Oh, I'm ever so cross at my nanny!


Mitch Hornbee
She said I shan't go out of doors today, because it's raining and I'd catch my death of pneumonia. It's just a little drizzle. I know why Nanny really doesn't want me to go out. She's afraid I'd get a little mud on my knickers and she might actually have to scrub a little when she washes them and earn her keep, the lazy hag.

I'll tell you something else about my Nanny. She's not just lazy; she's Irish!

Mother says that's why she has headaches so often in the morning and doesn't like me to raise my voice above a whisper. Father says that's the curse of her people.

Well, I say whoever put that curse on her people did the right thing, because Nanny is simply beastly!

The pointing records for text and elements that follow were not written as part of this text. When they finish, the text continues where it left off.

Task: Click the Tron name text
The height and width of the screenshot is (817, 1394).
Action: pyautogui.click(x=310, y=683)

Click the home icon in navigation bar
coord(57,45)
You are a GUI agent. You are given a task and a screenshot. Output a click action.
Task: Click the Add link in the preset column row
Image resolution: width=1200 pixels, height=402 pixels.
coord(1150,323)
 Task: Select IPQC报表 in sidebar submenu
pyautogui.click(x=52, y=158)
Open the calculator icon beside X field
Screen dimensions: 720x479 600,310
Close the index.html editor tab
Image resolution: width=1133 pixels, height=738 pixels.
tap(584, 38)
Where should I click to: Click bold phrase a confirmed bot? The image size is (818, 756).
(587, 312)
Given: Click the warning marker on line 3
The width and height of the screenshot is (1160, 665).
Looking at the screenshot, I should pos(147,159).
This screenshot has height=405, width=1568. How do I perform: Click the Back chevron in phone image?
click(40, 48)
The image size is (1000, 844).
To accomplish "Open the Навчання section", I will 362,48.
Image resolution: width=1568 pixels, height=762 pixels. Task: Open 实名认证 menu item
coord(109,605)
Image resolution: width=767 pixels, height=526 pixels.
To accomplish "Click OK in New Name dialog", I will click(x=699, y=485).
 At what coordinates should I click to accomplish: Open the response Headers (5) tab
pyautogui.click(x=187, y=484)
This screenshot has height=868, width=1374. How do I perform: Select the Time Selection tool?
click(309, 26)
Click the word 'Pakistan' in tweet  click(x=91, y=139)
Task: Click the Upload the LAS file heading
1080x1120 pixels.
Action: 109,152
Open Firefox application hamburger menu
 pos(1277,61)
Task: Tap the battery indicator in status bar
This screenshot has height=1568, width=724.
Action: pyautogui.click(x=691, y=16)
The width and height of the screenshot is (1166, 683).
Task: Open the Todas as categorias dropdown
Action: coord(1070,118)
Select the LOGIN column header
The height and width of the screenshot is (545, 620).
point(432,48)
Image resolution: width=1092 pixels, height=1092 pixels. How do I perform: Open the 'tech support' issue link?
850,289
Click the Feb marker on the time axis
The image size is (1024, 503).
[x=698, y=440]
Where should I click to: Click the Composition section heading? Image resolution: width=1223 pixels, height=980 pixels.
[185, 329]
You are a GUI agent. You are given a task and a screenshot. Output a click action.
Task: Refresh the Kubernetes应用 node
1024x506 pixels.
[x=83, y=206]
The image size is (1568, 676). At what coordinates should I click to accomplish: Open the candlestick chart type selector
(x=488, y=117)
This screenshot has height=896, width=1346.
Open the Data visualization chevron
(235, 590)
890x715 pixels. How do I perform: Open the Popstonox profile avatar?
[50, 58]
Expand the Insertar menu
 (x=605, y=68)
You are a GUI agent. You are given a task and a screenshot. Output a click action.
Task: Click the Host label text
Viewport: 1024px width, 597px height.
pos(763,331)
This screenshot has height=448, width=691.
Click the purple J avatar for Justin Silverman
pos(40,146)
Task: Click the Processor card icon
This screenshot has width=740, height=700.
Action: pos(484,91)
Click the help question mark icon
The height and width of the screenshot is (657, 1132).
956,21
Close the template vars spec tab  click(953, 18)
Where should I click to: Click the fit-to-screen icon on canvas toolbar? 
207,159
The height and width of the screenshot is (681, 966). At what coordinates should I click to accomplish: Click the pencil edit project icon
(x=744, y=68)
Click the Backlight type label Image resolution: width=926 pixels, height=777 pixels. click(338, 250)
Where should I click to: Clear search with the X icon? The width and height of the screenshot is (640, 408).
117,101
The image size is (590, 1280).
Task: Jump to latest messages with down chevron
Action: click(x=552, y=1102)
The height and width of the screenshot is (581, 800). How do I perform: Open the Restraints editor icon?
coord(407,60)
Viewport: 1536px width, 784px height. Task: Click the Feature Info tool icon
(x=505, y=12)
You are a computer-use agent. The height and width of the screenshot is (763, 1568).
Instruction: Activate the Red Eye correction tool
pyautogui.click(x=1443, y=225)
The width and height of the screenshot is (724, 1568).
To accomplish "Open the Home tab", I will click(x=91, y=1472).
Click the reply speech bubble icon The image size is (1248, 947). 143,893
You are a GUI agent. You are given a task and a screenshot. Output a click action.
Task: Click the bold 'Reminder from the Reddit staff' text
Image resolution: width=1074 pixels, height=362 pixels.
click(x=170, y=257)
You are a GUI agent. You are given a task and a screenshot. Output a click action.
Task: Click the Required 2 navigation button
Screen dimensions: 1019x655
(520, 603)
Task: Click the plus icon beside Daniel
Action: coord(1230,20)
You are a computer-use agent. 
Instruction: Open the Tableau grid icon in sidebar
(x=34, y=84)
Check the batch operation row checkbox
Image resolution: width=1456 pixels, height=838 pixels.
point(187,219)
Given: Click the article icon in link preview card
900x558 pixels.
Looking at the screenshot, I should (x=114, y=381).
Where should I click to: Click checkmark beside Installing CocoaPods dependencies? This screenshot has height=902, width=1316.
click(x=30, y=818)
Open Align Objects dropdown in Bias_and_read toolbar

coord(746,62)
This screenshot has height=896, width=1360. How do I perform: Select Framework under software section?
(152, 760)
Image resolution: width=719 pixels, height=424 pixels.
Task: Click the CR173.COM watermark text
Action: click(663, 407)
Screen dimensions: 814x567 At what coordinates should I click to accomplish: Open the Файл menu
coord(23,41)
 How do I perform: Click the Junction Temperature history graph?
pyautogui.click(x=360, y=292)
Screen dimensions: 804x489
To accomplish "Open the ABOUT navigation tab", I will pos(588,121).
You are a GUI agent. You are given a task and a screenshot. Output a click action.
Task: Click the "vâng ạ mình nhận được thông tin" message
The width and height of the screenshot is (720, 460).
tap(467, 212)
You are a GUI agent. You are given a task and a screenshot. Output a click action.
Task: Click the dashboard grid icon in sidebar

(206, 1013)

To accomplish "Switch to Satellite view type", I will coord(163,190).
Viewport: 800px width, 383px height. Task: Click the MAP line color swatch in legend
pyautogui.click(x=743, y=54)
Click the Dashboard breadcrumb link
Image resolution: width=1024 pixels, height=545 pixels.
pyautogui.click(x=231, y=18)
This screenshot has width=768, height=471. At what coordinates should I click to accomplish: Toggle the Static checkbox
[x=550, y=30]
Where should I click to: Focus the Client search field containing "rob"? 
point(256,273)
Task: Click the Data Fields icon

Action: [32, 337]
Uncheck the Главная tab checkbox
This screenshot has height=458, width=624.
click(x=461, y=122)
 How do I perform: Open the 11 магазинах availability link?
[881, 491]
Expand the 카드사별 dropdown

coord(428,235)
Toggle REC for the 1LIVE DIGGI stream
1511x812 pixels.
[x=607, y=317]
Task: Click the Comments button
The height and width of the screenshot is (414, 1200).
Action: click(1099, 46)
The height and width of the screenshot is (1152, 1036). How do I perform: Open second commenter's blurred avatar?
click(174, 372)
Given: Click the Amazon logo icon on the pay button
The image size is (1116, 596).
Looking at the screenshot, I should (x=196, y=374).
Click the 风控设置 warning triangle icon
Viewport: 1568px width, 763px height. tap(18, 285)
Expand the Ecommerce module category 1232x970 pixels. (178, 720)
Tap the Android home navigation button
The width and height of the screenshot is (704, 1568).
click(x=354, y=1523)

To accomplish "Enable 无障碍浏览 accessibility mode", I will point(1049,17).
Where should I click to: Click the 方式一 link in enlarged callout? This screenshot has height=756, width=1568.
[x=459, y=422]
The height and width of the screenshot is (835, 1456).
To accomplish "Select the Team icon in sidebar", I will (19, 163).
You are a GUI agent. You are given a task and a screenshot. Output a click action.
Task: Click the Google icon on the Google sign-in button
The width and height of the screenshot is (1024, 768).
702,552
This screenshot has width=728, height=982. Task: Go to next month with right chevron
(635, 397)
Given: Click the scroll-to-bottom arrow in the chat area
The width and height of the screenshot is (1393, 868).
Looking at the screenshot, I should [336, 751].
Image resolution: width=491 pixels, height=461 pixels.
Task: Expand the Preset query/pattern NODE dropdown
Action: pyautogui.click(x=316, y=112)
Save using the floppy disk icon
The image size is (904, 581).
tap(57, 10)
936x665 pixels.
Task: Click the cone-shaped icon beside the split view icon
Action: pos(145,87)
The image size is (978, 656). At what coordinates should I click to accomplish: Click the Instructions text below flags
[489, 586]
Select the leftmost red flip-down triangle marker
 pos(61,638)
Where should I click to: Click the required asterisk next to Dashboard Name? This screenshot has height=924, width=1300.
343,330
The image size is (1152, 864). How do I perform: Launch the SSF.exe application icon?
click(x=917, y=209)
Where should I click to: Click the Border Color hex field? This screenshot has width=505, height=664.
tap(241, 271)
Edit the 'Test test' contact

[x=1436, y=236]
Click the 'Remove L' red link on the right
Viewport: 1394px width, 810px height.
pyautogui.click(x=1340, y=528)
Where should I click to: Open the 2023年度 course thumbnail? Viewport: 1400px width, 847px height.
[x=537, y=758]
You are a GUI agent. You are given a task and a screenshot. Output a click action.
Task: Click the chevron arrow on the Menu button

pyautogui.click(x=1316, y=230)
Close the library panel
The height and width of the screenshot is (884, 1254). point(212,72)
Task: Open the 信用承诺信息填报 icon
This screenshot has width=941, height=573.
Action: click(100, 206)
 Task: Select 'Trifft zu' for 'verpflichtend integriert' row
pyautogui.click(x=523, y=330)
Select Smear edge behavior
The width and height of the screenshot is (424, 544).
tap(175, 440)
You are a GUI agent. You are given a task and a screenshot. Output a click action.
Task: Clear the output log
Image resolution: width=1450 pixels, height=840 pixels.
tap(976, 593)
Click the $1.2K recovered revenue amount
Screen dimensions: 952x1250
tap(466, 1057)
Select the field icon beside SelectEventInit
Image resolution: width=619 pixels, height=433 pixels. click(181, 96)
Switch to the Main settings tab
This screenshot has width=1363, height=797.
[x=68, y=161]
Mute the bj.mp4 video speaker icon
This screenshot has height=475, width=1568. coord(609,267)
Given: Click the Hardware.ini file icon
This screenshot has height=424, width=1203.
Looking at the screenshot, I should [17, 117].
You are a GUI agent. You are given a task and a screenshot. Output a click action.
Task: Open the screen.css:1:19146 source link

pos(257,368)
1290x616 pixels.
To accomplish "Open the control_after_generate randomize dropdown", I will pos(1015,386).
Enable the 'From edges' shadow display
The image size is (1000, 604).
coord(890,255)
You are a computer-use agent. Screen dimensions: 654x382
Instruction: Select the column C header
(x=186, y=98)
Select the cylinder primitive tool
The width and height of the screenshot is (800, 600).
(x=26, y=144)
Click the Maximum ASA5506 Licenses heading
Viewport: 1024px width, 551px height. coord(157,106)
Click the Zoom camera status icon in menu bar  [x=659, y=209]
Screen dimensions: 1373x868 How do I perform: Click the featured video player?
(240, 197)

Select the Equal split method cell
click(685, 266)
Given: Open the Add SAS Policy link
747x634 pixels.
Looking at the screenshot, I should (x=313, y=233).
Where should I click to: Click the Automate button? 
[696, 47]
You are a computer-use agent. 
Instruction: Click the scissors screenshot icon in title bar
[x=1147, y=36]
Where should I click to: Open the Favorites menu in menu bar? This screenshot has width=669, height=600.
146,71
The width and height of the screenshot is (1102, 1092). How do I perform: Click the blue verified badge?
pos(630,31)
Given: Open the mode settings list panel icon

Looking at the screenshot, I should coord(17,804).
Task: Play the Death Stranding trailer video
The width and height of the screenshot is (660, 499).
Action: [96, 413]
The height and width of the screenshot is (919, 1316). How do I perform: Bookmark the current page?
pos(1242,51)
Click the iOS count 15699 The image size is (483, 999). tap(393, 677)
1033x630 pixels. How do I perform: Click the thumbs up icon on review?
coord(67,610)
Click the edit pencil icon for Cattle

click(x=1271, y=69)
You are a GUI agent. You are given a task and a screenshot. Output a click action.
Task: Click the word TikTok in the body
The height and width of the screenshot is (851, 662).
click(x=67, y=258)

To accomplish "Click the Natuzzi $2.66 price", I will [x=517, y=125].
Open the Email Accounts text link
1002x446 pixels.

When father gets home from the fox hunt, I'm going to demand Nanny get the sack! We could easily find a replacement, and probably even one that wasn't an old wrinkled-up Leprechaun. Or better yet - mother could mind me herself! Oh, that would be delightful!

My mother is simply an angel. She's a beautiful woman of fine breeding with long, shimmering raven locks. She used to take me riding the second Saturday of every third month! It was always a splendid outing, but Nanny told mother not to take me anymore since I got so over-stimulated that I couldn't sleep for four nights straight afterward.

Oh, that nanny!

Nanny calls me her little China Doll and treats me like I might shatter at any moment. But just because I'm asthmatic, pigeon-toed, a hemophiliac, and suffer from the vapors and the sugars doesn't mean I don't have the vim of any other boy! I'd like to give her a right pinch if I didn't fear it might bruise my fingers so like last time.

One evening as Nanny tucked me in for the night, a wave of melancholy overtook me and I asked her why mother never embraces me. She said it was because I was a little precious China Doll and that mother feared holding me in loving arms might harm me. I asked her then if she thought mother loved me.

"Oh, my little one," Nanny cooed in her common brogue. "Of course your mother loves you. You're a little darling that God sent straight down from Heaven with his angels. Your smiles and laughter are the light and the warmth of this dreary old house and we'd none of us get by without you. Your mother loves you very dearly, as any woman with a soul would have no choice but to do."

Oh, now it's raining in earnest! Nanny will never let me out to play now, the smelly old hag!